━━ RECORDS FOR PROCESSING ━━
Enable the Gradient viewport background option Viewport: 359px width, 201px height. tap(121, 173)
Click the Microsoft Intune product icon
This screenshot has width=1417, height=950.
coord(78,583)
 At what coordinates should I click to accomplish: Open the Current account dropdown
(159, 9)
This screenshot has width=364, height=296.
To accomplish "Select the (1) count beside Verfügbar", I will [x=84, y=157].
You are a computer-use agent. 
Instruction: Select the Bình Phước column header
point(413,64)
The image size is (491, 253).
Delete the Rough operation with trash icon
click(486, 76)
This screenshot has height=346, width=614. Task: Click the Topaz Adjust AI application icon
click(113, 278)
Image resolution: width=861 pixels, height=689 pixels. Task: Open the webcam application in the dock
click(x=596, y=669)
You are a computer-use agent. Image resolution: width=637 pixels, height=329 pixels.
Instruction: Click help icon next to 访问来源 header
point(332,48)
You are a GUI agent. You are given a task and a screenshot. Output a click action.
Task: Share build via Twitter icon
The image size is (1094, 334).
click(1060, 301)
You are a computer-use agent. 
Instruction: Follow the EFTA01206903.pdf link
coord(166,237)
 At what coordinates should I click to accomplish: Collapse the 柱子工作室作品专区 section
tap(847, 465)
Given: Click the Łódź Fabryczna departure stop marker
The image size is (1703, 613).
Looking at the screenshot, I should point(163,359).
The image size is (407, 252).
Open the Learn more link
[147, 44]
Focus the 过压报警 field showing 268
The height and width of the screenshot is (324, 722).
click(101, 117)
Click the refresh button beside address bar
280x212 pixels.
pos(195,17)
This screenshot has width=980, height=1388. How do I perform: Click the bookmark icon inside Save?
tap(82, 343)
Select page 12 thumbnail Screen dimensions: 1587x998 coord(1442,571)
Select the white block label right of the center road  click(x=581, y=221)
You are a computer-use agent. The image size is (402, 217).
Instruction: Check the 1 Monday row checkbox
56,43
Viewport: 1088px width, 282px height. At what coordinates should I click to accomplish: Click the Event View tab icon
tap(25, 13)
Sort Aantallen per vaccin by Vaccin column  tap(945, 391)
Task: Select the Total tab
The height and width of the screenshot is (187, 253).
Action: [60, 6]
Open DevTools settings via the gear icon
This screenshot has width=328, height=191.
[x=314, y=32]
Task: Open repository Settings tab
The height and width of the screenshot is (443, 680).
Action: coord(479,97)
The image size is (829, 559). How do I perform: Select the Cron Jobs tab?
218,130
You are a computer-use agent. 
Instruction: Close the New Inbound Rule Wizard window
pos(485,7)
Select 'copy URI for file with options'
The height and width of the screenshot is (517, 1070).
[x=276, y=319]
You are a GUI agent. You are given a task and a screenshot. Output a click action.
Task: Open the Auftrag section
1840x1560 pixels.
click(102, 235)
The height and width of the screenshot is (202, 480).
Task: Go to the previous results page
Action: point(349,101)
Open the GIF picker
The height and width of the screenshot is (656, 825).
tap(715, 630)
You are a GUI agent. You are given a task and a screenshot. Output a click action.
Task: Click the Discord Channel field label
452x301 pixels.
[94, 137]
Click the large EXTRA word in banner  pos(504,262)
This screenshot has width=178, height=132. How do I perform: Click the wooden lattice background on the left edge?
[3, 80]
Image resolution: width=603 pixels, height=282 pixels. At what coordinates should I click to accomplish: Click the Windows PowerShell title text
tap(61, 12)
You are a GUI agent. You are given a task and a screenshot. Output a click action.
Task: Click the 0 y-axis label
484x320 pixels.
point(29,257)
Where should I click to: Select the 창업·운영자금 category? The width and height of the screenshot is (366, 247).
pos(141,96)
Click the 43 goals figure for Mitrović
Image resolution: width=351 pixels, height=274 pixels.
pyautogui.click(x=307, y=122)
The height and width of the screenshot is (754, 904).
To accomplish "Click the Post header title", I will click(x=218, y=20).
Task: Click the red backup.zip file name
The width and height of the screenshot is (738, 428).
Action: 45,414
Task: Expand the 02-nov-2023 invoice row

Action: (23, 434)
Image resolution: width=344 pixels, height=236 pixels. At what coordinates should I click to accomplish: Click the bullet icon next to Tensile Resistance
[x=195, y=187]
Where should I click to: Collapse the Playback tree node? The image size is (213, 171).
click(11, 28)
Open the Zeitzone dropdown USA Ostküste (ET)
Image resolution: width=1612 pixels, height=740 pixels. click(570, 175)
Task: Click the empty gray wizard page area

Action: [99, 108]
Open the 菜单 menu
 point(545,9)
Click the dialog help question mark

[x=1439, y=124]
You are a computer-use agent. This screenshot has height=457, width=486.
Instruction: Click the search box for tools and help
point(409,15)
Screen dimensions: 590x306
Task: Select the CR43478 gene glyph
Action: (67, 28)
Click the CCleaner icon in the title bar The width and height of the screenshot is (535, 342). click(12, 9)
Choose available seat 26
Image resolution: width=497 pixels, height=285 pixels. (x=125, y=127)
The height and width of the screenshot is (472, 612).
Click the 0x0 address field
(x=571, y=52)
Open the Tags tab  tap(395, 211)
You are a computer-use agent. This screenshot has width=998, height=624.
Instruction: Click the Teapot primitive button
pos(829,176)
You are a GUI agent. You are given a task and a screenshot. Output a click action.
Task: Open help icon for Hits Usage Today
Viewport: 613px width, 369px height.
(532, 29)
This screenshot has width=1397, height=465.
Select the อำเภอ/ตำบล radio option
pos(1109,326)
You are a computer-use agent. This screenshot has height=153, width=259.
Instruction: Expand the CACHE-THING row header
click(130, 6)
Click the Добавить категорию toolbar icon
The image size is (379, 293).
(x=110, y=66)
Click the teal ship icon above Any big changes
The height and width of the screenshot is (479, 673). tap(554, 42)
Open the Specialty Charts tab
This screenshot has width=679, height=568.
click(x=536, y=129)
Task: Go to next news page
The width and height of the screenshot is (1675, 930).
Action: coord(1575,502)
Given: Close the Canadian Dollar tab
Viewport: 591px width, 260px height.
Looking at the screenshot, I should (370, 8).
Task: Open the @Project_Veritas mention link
━━━
ACTION ITEM: Pull together all lines from the data that mention the word "label".

EXERCISE OUTPUT:
Select the white block label right of the center road  click(x=581, y=221)
Task: Click the Discord Channel field label
Task: Click the 0 y-axis label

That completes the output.